What you are asked to do: Convert every line of the rows below into a JSON list of strings, with one string per line. Omit blank lines.

Stored records:
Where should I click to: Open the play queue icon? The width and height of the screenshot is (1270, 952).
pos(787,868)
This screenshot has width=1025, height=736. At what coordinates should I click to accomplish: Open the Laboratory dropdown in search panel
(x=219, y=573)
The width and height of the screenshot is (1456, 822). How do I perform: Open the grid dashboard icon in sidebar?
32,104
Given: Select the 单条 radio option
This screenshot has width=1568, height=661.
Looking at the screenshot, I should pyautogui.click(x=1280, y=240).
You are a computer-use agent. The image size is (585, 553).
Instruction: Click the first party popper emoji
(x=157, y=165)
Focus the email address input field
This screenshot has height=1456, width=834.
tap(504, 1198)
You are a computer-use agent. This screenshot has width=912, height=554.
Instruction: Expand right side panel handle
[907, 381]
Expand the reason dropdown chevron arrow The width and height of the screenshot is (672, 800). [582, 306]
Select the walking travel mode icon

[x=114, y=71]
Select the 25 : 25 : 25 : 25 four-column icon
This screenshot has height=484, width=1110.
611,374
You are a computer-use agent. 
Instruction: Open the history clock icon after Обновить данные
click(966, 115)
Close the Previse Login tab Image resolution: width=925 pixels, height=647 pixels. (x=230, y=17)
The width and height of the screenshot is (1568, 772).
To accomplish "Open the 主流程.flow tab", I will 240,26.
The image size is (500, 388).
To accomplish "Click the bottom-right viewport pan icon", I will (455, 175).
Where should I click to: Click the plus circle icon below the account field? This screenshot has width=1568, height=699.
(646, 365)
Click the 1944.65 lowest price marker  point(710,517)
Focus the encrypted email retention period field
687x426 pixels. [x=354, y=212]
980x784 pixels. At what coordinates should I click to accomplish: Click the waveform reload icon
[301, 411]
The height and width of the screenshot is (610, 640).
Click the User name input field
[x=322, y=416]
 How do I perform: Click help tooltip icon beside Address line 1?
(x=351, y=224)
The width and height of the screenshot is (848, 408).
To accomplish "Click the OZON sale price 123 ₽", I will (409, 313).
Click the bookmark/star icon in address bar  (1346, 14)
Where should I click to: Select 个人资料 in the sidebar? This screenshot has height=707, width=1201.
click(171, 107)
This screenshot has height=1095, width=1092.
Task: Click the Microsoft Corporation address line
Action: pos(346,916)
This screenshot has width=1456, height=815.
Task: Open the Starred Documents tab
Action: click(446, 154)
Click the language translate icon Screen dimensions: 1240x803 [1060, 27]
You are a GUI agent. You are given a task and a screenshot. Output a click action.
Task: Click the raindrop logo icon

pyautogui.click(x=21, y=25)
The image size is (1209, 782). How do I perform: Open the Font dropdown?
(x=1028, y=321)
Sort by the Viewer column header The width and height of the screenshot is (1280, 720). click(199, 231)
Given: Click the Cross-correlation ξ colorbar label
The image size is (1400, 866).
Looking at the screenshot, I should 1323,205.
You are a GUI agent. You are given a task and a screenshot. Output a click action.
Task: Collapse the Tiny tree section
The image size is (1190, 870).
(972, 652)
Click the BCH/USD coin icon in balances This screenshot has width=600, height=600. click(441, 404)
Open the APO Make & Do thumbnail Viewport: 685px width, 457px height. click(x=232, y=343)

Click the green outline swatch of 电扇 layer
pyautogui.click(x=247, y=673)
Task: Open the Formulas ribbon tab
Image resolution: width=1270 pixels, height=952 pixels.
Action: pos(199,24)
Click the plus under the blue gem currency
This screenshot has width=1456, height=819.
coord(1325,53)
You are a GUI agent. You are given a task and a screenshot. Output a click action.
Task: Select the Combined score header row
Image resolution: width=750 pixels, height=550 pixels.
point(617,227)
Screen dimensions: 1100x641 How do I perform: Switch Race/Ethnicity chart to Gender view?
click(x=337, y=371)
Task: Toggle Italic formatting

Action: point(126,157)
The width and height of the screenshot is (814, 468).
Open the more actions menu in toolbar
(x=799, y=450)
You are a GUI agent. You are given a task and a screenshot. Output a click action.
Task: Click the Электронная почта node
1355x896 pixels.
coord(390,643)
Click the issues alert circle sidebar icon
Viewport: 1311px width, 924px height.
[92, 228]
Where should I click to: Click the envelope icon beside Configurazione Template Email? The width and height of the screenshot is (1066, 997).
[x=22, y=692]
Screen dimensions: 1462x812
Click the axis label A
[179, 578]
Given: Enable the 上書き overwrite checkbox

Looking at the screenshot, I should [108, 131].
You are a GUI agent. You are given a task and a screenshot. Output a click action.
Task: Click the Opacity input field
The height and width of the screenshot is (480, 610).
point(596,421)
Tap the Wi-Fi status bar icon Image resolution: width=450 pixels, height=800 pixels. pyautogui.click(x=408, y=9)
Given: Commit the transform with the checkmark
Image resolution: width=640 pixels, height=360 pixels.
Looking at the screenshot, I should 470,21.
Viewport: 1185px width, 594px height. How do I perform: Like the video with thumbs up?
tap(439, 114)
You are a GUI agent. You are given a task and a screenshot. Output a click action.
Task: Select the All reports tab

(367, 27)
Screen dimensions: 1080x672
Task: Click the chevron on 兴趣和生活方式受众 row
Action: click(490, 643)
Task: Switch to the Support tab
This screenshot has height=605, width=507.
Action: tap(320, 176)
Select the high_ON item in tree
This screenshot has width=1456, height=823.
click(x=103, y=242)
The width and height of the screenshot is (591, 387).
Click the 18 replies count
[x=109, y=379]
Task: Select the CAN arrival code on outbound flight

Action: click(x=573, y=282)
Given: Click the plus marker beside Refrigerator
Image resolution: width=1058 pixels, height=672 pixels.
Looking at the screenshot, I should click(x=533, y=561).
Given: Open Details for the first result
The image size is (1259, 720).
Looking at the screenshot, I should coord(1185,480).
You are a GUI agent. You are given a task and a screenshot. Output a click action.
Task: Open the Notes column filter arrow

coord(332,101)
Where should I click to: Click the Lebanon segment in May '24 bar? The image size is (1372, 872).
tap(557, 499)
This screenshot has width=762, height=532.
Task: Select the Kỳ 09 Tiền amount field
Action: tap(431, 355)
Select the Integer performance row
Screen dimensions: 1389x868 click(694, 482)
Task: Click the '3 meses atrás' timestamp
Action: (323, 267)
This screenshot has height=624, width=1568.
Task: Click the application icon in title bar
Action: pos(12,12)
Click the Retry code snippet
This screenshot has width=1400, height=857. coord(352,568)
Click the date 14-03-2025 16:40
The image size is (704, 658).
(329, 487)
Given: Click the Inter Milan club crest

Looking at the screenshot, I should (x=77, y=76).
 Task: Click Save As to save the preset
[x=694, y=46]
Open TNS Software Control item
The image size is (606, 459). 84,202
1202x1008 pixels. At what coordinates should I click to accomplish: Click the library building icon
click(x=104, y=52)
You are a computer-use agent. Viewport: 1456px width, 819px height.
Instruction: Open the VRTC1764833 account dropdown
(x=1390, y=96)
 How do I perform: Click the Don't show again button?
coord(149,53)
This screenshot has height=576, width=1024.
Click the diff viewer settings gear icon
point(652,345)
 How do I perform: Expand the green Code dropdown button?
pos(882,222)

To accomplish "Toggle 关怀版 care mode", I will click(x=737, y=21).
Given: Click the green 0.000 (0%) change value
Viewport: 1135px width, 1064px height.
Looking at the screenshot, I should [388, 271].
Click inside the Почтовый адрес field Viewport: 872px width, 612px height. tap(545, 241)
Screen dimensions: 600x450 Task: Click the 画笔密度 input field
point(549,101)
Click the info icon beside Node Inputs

Solution for this problem:
[
  "Where should I click to: Open the play queue icon? The width and height of the screenshot is (1270, 952).",
  "pos(787,868)",
  "This screenshot has width=1025, height=736. At what coordinates should I click to accomplish: Open the Laboratory dropdown in search panel",
  "(x=219, y=573)",
  "The width and height of the screenshot is (1456, 822). How do I perform: Open the grid dashboard icon in sidebar?",
  "32,104",
  "Given: Select the 单条 radio option",
  "This screenshot has width=1568, height=661.",
  "Looking at the screenshot, I should pyautogui.click(x=1280, y=240).",
  "You are a computer-use agent. The image size is (585, 553).",
  "Instruction: Click the first party popper emoji",
  "(x=157, y=165)",
  "Focus the email address input field",
  "This screenshot has height=1456, width=834.",
  "tap(504, 1198)",
  "You are a computer-use agent. This screenshot has width=912, height=554.",
  "Instruction: Expand right side panel handle",
  "[907, 381]",
  "Expand the reason dropdown chevron arrow The width and height of the screenshot is (672, 800). [582, 306]",
  "Select the walking travel mode icon",
  "[x=114, y=71]",
  "Select the 25 : 25 : 25 : 25 four-column icon",
  "This screenshot has height=484, width=1110.",
  "611,374",
  "You are a computer-use agent. ",
  "Instruction: Open the history clock icon after Обновить данные",
  "click(966, 115)",
  "Close the Previse Login tab Image resolution: width=925 pixels, height=647 pixels. (x=230, y=17)",
  "The width and height of the screenshot is (1568, 772).",
  "To accomplish \"Open the 主流程.flow tab\", I will 240,26.",
  "The image size is (500, 388).",
  "To accomplish \"Click the bottom-right viewport pan icon\", I will (455, 175).",
  "Where should I click to: Click the plus circle icon below the account field? This screenshot has width=1568, height=699.",
  "(646, 365)",
  "Click the 1944.65 lowest price marker  point(710,517)",
  "Focus the encrypted email retention period field",
  "687x426 pixels. [x=354, y=212]",
  "980x784 pixels. At what coordinates should I click to accomplish: Click the waveform reload icon",
  "[301, 411]",
  "The height and width of the screenshot is (610, 640).",
  "Click the User name input field",
  "[x=322, y=416]",
  " How do I perform: Click help tooltip icon beside Address line 1?",
  "(x=351, y=224)",
  "The width and height of the screenshot is (848, 408).",
  "To accomplish \"Click the OZON sale price 123 ₽\", I will (409, 313).",
  "Click the bookmark/star icon in address bar  (1346, 14)",
  "Where should I click to: Select 个人资料 in the sidebar? This screenshot has height=707, width=1201.",
  "click(171, 107)",
  "This screenshot has height=1095, width=1092.",
  "Task: Click the Microsoft Corporation address line",
  "Action: pos(346,916)",
  "This screenshot has width=1456, height=815.",
  "Task: Open the Starred Documents tab",
  "Action: click(446, 154)",
  "Click the language translate icon Screen dimensions: 1240x803 [1060, 27]",
  "You are a GUI agent. You are given a task and a screenshot. Output a click action.",
  "Task: Click the raindrop logo icon",
  "pyautogui.click(x=21, y=25)",
  "The image size is (1209, 782). How do I perform: Open the Font dropdown?",
  "(x=1028, y=321)",
  "Sort by the Viewer column header The width and height of the screenshot is (1280, 720). click(199, 231)",
  "Given: Click the Cross-correlation ξ colorbar label",
  "The image size is (1400, 866).",
  "Looking at the screenshot, I should 1323,205.",
  "You are a GUI agent. You are given a task and a screenshot. Output a click action.",
  "Task: Collapse the Tiny tree section",
  "The image size is (1190, 870).",
  "(972, 652)",
  "Click the BCH/USD coin icon in balances This screenshot has width=600, height=600. click(441, 404)",
  "Open the APO Make & Do thumbnail Viewport: 685px width, 457px height. click(x=232, y=343)",
  "Click the green outline swatch of 电扇 layer",
  "pyautogui.click(x=247, y=673)",
  "Task: Open the Formulas ribbon tab",
  "Image resolution: width=1270 pixels, height=952 pixels.",
  "Action: pos(199,24)",
  "Click the plus under the blue gem currency",
  "This screenshot has width=1456, height=819.",
  "coord(1325,53)",
  "You are a GUI agent. You are given a task and a screenshot. Output a click action.",
  "Task: Select the Combined score header row",
  "Image resolution: width=750 pixels, height=550 pixels.",
  "point(617,227)",
  "Screen dimensions: 1100x641 How do I perform: Switch Race/Ethnicity chart to Gender view?",
  "click(x=337, y=371)",
  "Task: Toggle Italic formatting",
  "Action: point(126,157)",
  "The width and height of the screenshot is (814, 468).",
  "Open the more actions menu in toolbar",
  "(x=799, y=450)",
  "You are a GUI agent. You are given a task and a screenshot. Output a click action.",
  "Task: Click the Электронная почта node",
  "1355x896 pixels.",
  "coord(390,643)",
  "Click the issues alert circle sidebar icon",
  "Viewport: 1311px width, 924px height.",
  "[92, 228]",
  "Where should I click to: Click the envelope icon beside Configurazione Template Email? The width and height of the screenshot is (1066, 997).",
  "[x=22, y=692]",
  "Screen dimensions: 1462x812",
  "Click the axis label A",
  "[179, 578]",
  "Given: Enable the 上書き overwrite checkbox",
  "Looking at the screenshot, I should [108, 131].",
  "You are a GUI agent. You are given a task and a screenshot. Output a click action.",
  "Task: Click the Opacity input field",
  "The height and width of the screenshot is (480, 610).",
  "point(596,421)",
  "Tap the Wi-Fi status bar icon Image resolution: width=450 pixels, height=800 pixels. pyautogui.click(x=408, y=9)",
  "Given: Commit the transform with the checkmark",
  "Image resolution: width=640 pixels, height=360 pixels.",
  "Looking at the screenshot, I should 470,21.",
  "Viewport: 1185px width, 594px height. How do I perform: Like the video with thumbs up?",
  "tap(439, 114)",
  "You are a GUI agent. You are given a task and a screenshot. Output a click action.",
  "Task: Select the All reports tab",
  "(367, 27)",
  "Screen dimensions: 1080x672",
  "Task: Click the chevron on 兴趣和生活方式受众 row",
  "Action: click(490, 643)",
  "Task: Switch to the Support tab",
  "This screenshot has height=605, width=507.",
  "Action: tap(320, 176)",
  "Select the high_ON item in tree",
  "This screenshot has width=1456, height=823.",
  "click(x=103, y=242)",
  "The width and height of the screenshot is (591, 387).",
  "Click the 18 replies count",
  "[x=109, y=379]",
  "Task: Select the CAN arrival code on outbound flight",
  "Action: click(x=573, y=282)",
  "Given: Click the plus marker beside Refrigerator",
  "Image resolution: width=1058 pixels, height=672 pixels.",
  "Looking at the screenshot, I should click(x=533, y=561).",
  "Given: Open Details for the first result",
  "The image size is (1259, 720).",
  "Looking at the screenshot, I should coord(1185,480).",
  "You are a GUI agent. You are given a task and a screenshot. Output a click action.",
  "Task: Open the Notes column filter arrow",
  "coord(332,101)",
  "Where should I click to: Click the Lebanon segment in May '24 bar? The image size is (1372, 872).",
  "tap(557, 499)",
  "This screenshot has width=762, height=532.",
  "Task: Select the Kỳ 09 Tiền amount field",
  "Action: tap(431, 355)",
  "Select the Integer performance row",
  "Screen dimensions: 1389x868 click(694, 482)",
  "Task: Click the '3 meses atrás' timestamp",
  "Action: (323, 267)",
  "This screenshot has height=624, width=1568.",
  "Task: Click the application icon in title bar",
  "Action: pos(12,12)",
  "Click the Retry code snippet",
  "This screenshot has width=1400, height=857. coord(352,568)",
  "Click the date 14-03-2025 16:40",
  "The image size is (704, 658).",
  "(329, 487)",
  "Given: Click the Inter Milan club crest",
  "Looking at the screenshot, I should (x=77, y=76).",
  " Task: Click Save As to save the preset",
  "[x=694, y=46]",
  "Open TNS Software Control item",
  "The image size is (606, 459). 84,202",
  "1202x1008 pixels. At what coordinates should I click to accomplish: Click the library building icon",
  "click(x=104, y=52)",
  "You are a computer-use agent. Viewport: 1456px width, 819px height.",
  "Instruction: Open the VRTC1764833 account dropdown",
  "(x=1390, y=96)",
  " How do I perform: Click the Don't show again button?",
  "coord(149,53)",
  "This screenshot has height=576, width=1024.",
  "Click the diff viewer settings gear icon",
  "point(652,345)",
  " How do I perform: Expand the green Code dropdown button?",
  "pos(882,222)",
  "To accomplish \"Toggle 关怀版 care mode\", I will click(x=737, y=21).",
  "Given: Click the green 0.000 (0%) change value",
  "Viewport: 1135px width, 1064px height.",
  "Looking at the screenshot, I should [388, 271].",
  "Click inside the Почтовый адрес field Viewport: 872px width, 612px height. tap(545, 241)",
  "Screen dimensions: 600x450 Task: Click the 画笔密度 input field",
  "point(549,101)",
  "Click the info icon beside Node Inputs"
]